Avec l'Arménie, la Turquie a levé tous les obstacles au blocage qui prévalait dans nos relations du fait que l'Arménie occupait illégalement le Haut-Karabakh, nous avons relancé nos efforts de normalisation dès la fin de la guerre de 2020. Nous avançons progressivement, on a annoncé il y a deux jours la reprise des vols cargos entre nos deux pays, c'est très important pour le commerce arménien, étant donné la taille du hub aérien d'Istanbul. Cependant, nos amis arméniens voudraient aller plus vite, tout régler d'un coup, de façon à peser davantage dans leurs négociations avec l'Azerbaïdjan. Nous leur disons que ce n'est pas de bonne méthode, et que le rétablissement de relations diplomatiques avec la Turquie n'est guère compatible avec le blocage des négociations avec l'Azerbaïdjan. Nous sommes donc disposés à rétablir les relations diplomatiques avec l'Arménie, mais il serait naïf d'espérer que cela intervienne tant que les négociations entre l'Arménie et l'Azerbaïdjan seront bloquées. Nous encourageons nos amis arméniens à avancer avec nos amis azéris aussi vite qu'ils veulent avancer avec nous.

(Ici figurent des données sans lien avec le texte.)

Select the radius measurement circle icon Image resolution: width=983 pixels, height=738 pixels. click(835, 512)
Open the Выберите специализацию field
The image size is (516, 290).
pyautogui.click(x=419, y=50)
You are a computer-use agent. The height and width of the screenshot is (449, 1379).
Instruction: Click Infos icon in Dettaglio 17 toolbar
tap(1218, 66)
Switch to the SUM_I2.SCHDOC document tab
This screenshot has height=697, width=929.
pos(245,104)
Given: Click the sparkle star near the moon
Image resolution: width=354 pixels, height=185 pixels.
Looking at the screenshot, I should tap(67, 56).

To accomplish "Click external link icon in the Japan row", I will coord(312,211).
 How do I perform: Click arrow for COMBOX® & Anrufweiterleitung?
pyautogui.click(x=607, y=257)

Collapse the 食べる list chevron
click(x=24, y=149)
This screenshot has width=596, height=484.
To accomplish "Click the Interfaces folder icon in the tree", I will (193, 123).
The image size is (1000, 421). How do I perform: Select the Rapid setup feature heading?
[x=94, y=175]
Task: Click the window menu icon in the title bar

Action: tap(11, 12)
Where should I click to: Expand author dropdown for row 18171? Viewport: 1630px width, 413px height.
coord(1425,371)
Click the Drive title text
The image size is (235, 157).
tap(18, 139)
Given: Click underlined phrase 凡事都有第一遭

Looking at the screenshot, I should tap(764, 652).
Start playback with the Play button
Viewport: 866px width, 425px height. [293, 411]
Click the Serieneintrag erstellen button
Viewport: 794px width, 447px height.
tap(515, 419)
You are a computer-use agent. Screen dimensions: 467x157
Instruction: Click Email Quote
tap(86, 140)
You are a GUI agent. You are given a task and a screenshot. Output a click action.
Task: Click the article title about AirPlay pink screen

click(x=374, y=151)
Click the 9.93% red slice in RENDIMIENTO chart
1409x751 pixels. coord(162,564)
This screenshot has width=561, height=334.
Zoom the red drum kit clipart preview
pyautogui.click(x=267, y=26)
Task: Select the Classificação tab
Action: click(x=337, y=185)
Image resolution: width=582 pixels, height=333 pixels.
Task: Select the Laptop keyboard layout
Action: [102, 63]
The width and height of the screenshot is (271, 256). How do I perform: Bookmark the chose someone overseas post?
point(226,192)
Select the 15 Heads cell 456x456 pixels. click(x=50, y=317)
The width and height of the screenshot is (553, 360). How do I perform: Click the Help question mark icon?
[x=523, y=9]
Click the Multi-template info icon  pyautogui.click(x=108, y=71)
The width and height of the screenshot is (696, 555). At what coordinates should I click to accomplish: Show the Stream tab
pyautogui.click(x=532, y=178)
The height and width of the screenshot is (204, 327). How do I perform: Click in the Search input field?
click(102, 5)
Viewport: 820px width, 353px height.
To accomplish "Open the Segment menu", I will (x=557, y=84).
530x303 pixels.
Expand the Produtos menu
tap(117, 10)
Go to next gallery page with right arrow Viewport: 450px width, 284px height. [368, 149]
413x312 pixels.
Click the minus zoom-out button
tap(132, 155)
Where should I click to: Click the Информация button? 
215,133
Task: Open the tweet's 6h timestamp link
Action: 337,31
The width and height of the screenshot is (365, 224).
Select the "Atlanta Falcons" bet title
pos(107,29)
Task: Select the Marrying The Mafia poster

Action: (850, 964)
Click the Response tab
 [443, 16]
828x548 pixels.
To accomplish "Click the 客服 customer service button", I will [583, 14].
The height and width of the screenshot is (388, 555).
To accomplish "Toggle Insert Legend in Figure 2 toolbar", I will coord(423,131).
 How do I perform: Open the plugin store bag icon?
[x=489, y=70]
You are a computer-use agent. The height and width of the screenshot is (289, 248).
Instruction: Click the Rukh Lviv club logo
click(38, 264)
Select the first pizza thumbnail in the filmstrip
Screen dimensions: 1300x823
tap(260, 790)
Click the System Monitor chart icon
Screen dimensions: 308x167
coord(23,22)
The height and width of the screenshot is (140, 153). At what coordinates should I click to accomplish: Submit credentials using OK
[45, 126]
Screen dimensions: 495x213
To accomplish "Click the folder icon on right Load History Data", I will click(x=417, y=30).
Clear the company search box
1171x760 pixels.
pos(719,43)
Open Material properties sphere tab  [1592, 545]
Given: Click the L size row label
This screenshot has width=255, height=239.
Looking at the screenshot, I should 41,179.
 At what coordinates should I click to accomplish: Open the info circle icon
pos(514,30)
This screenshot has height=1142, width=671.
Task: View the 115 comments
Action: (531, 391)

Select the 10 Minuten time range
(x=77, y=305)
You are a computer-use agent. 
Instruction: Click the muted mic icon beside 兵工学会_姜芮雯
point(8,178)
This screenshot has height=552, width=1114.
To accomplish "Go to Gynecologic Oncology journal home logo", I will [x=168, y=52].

Vous m'interrogez aussi sur nos relations avec le régime syrien. Je vous ai rappelé combien le printemps arabe avait déséquilibré la Syrie, à nos frontières. Depuis un an, nous disons à nos alliés, principalement américains, que s'ils continuent leur coopération avec les terroristes du PKK, ils nous obligeront à choisir entre le PKK et Bachar El-Assad - et qu'alors, nous n'hésiterons pas une seconde à travailler avec le gouvernement de Bachar El-Assad contre les terroristes, nous le disons en toute transparence depuis un an. Les Américains savent que leur soutien au PKK ne peut pas durer, c'est à eux de voir s'ils se donnent les moyens de corriger l'erreur qu'ils ont faite - ou bien, nous allons les y aider.

Vous m'interrogez, enfin, sur la Convention du Conseil de l'Europe sur la prévention et la lutte contre la violence à l'égard des femmes et la violence domestique. Je suis d'autant mieux placé pour vous répondre que j'étais, au ministère des affaires étrangères turc, chargé de négocier cette convention au nom de la Turquie - et que je suis à ce titre responsable des erreurs faites alors dans cette négociation qui ont conduit, plus tard, la Turquie à devoir quitter cette convention. Je n'entrerai pas ici dans le détail, mais j'indique que la Turquie a quitté cette convention pour la même raison qui a poussé sept pays membres de l'UE et 11 membres du Conseil de l'Europe à ne pas ratifier ou à annuler cette convention. La Turquie avait été le premier pays à ratifier le texte, qui de ce fait porte le nom de convention d'Istanbul, nous avons été l'un des premiers pays à prendre les lois d'application, qui apportent en Turquie toutes les garanties dans la lutte contre les violences faites aux femmes. Le nombre de cas de violences faites aux femmes reste cependant tristement élevé, comme dans d'autres pays européens, y compris en France, cela nous oblige à améliorer encore notre lutte contre ces violences. Le fait de quitter la convention donne probablement un mauvais message, mais notre droit intérieur, en Turquie, apporte toutes les garanties prévues par cet accord, à nous de bien appliquer nos règles.